## Kutipan teks
----

Selain itu, pihaknya bahkan mengadakan pembinaan dasar selama 1 hingga 3 bulan kepada calon mualaf. Pada periode tersebut, Rahmat menjelaskan bahwa pihaknya akan memberikan pembelajaran seputar Islam mulai dari praktik ibadah hingga pemahaman akan nilai-nilai Islam.
“Kita memberikan pembinaan 1-3 bulan sesuai dengan yang bersangkutan, kita mengajarkan bagaimana berwudhu, shalat, ketika sudah cukup bagus, kita sampaikan bahwa Islam itu rahmatan lil alamin, Islam penuh cinta dan kasih sayang,” katanya.
Selain pembinaan mualaf, Masjid Lautze 2 juga menjadi pusat pendidikan dan kegiatan kultural. Mereka menyelenggarakan kajian Tadabbur Al-Qur’an, pembinaan pra dan tahsin, serta kajian akidah.
Daya tarik bagi wisatawan
Pepita, seorang remaja berusia 19 tahun asal Surabaya, Jawa Timur mengakui keunikan Masjid Lautze 2 membawanya datang untuk beribadah di tempat tersebut. Arsitektur bangunan khas Tionghoa pada masjid menjadi daya tarik tersendiri.

----

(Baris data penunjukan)

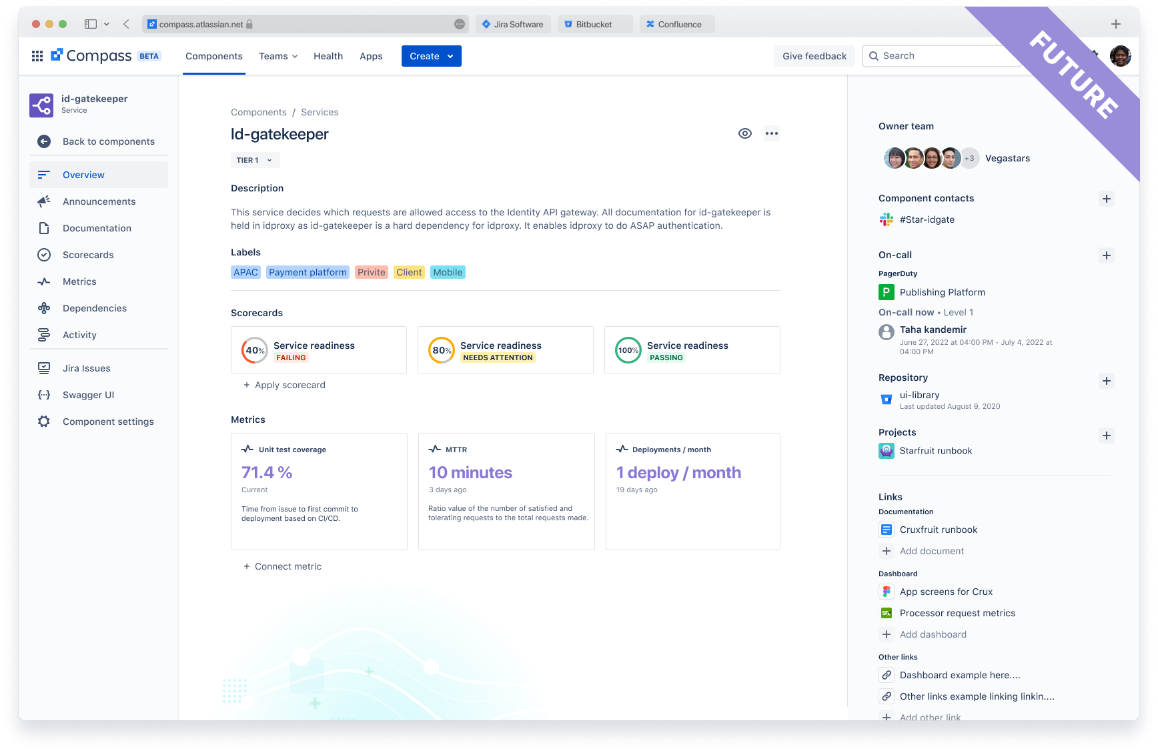The height and width of the screenshot is (751, 1158).
Task: Click the Give feedback button
Action: (814, 55)
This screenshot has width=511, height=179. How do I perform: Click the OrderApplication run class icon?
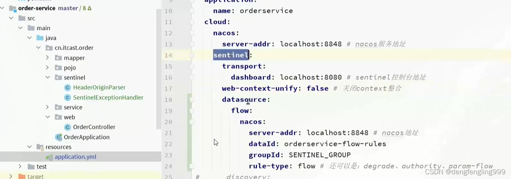59,137
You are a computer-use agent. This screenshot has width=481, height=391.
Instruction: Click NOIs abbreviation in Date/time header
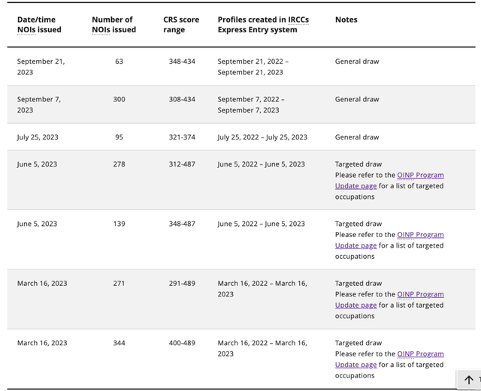(26, 30)
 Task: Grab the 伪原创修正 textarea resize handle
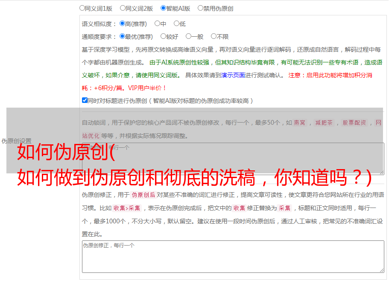tap(381, 270)

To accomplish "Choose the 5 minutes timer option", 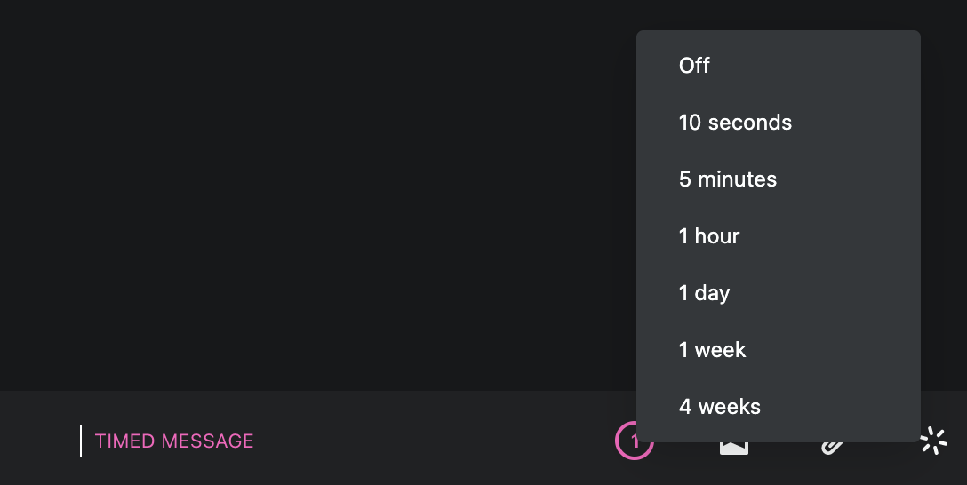I will coord(728,179).
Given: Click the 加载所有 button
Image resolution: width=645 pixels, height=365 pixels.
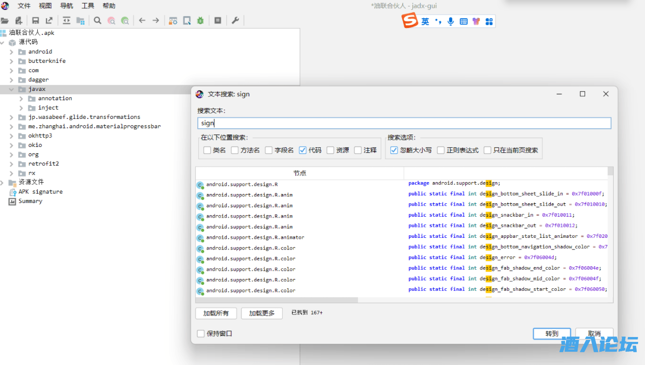Looking at the screenshot, I should coord(215,313).
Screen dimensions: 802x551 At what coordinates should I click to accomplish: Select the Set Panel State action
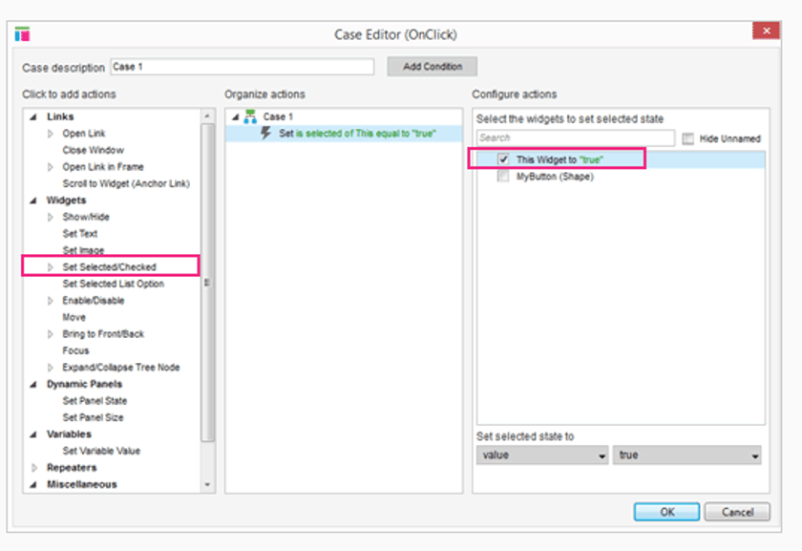click(95, 401)
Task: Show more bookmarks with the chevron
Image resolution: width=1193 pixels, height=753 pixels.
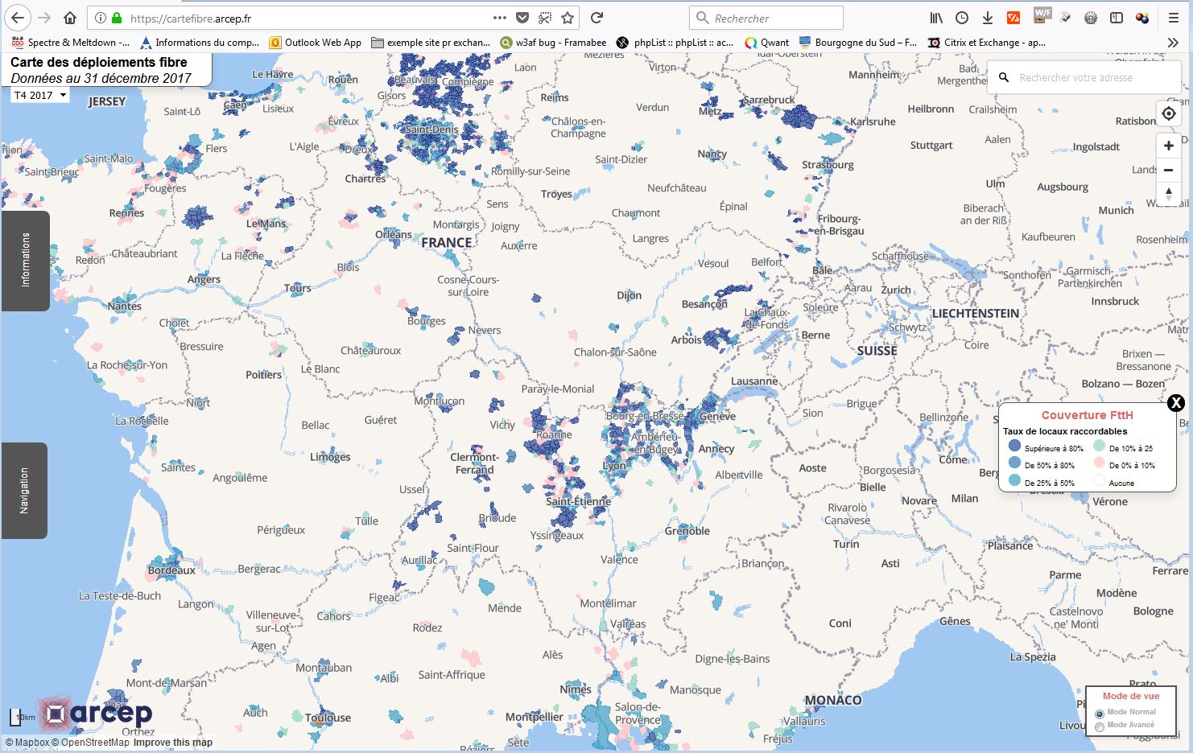Action: pos(1172,43)

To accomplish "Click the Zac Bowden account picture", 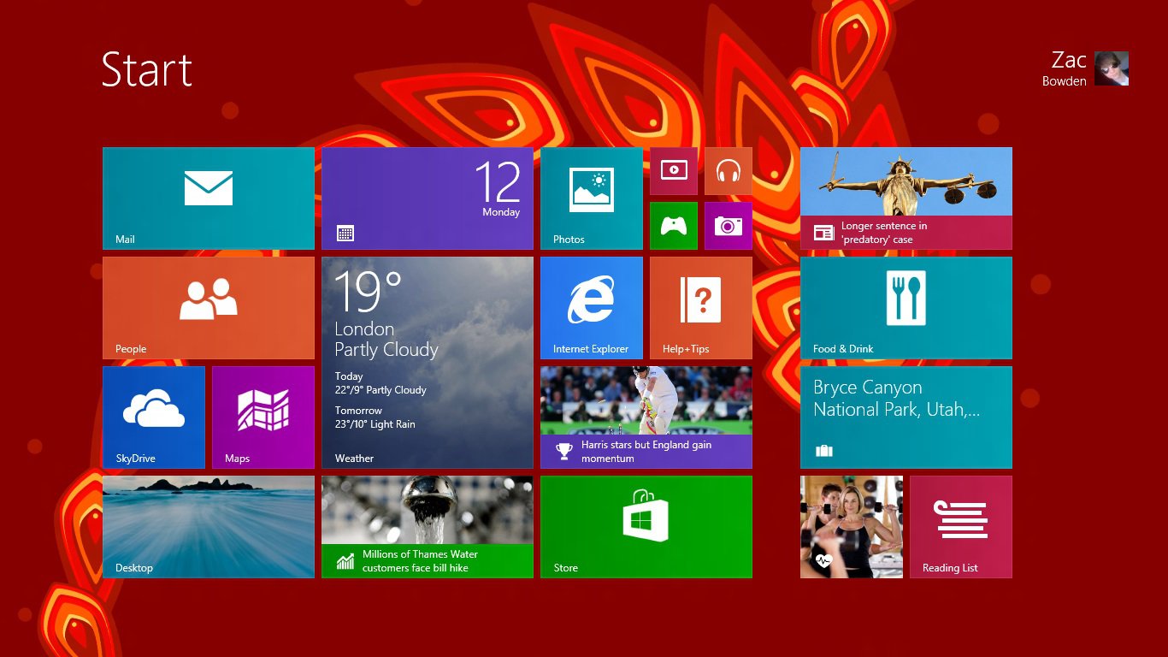I will click(x=1111, y=68).
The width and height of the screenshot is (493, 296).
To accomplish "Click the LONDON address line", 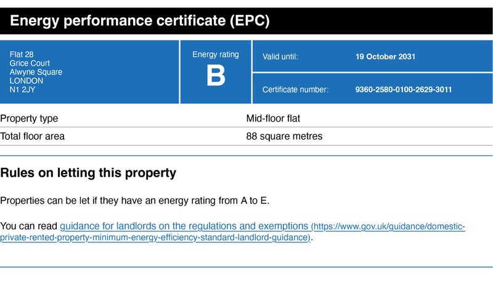I will [26, 81].
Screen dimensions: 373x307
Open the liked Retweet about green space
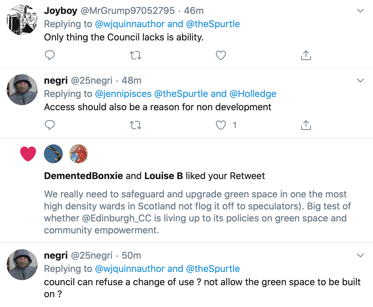click(198, 212)
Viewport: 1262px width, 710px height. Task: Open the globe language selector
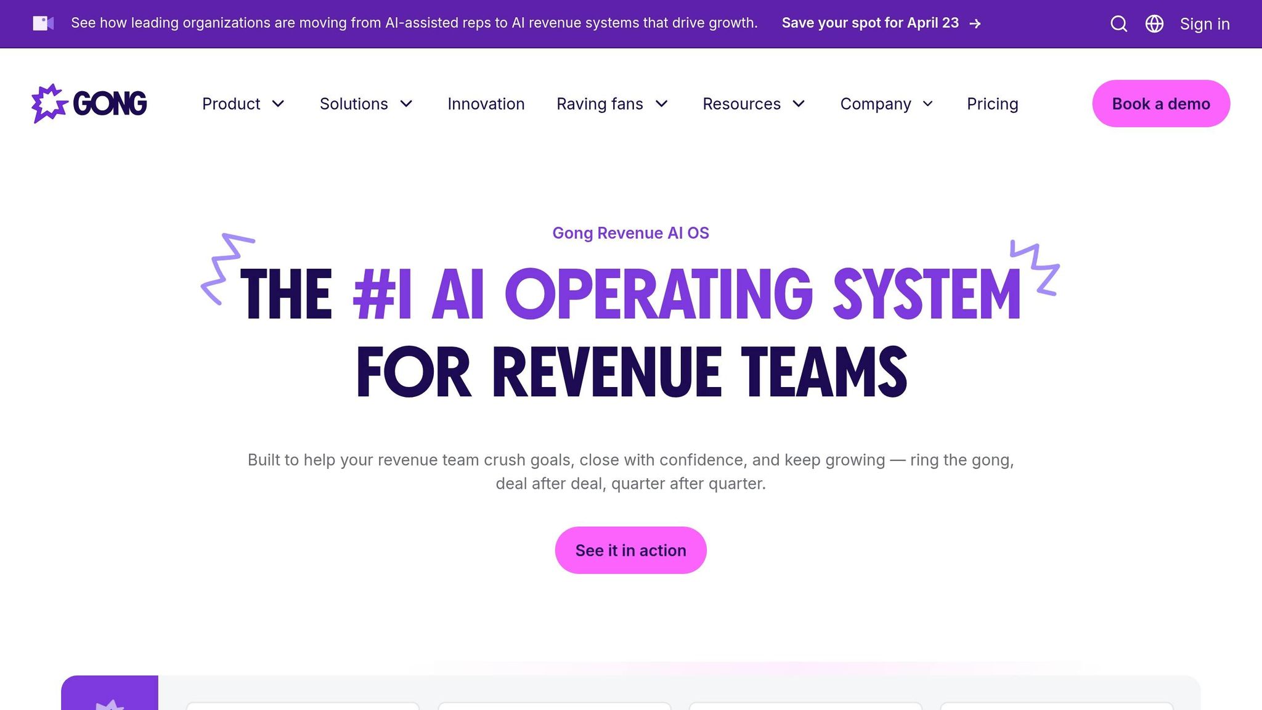point(1154,24)
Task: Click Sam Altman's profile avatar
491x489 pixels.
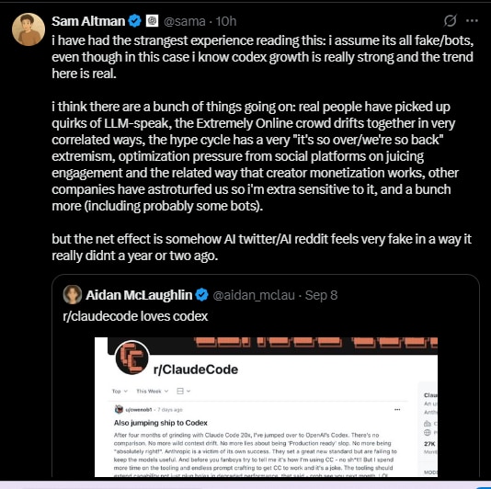Action: pos(29,29)
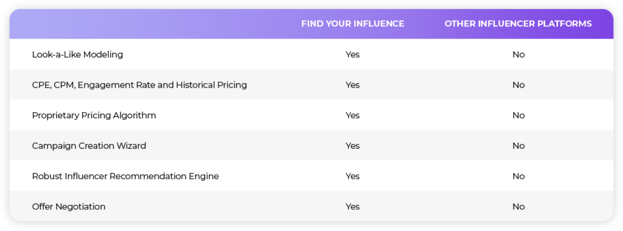Viewport: 623px width, 231px height.
Task: Click the Campaign Creation Wizard label
Action: click(89, 146)
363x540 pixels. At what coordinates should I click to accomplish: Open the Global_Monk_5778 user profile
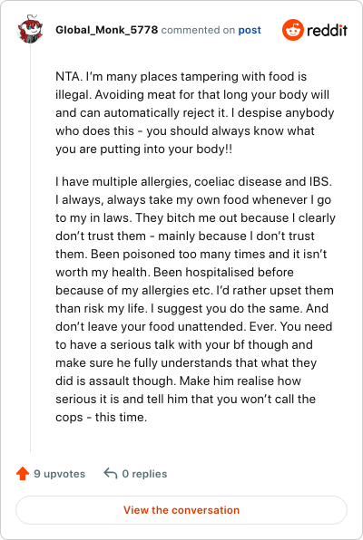tap(106, 30)
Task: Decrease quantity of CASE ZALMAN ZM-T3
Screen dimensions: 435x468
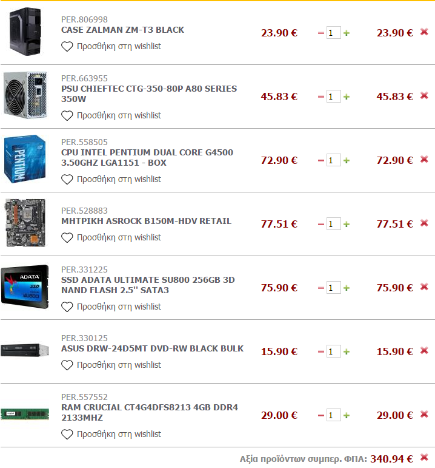Action: pos(321,33)
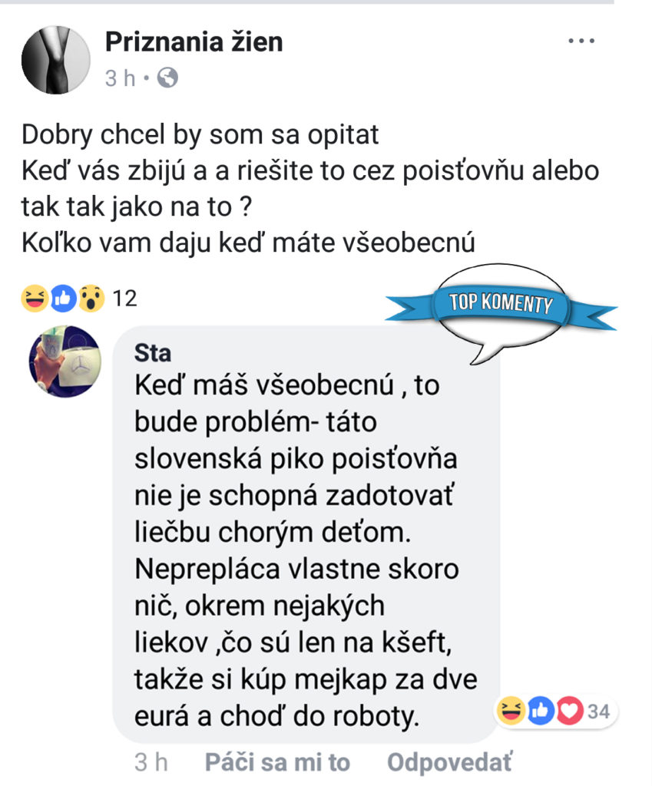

----

## Tantangan 1
Salin kembali bagian kutipan tentang Masjid Lautze 2 di atas, antara "Selain itu, pihaknya" dan "serta kajian akidah.", termasuk kedua bagian tersebut.
## Tantangan 2
Menurut kutipan tentang Masjid Lautze 2 di atas, berapa lama pembinaan dasar yang diberikan kepada calon mualaf?
## Tantangan 3
Ubahlah paragraf dalam kutipan tentang Masjid Lautze 2 yang diawali "Selain pembinaan mualaf" menjadi daftar singkat tanpa menghilangkan fakta utamanya.

## Jawaban benar 1
Selain itu, pihaknya bahkan mengadakan pembinaan dasar selama 1 hingga 3 bulan kepada calon mualaf. Pada periode tersebut, Rahmat menjelaskan bahwa pihaknya akan memberikan pembelajaran seputar Islam mulai dari praktik ibadah hingga pemahaman akan nilai-nilai Islam.
“Kita memberikan pembinaan 1-3 bulan sesuai dengan yang bersangkutan, kita mengajarkan bagaimana berwudhu, shalat, ketika sudah cukup bagus, kita sampaikan bahwa Islam itu rahmatan lil alamin, Islam penuh cinta dan kasih sayang,” katanya.
Selain pembinaan mualaf, Masjid Lautze 2 juga menjadi pusat pendidikan dan kegiatan kultural. Mereka menyelenggarakan kajian Tadabbur Al-Qur’an, pembinaan pra dan tahsin, serta kajian akidah.

## Jawaban benar 2
Selama 1 hingga 3 bulan.

## Jawaban benar 3
Masjid Lautze 2 juga menjadi pusat pendidikan dan kegiatan kultural dengan kegiatan:
- kajian Tadabbur Al-Qur’an
- pembinaan pra dan tahsin
- kajian akidah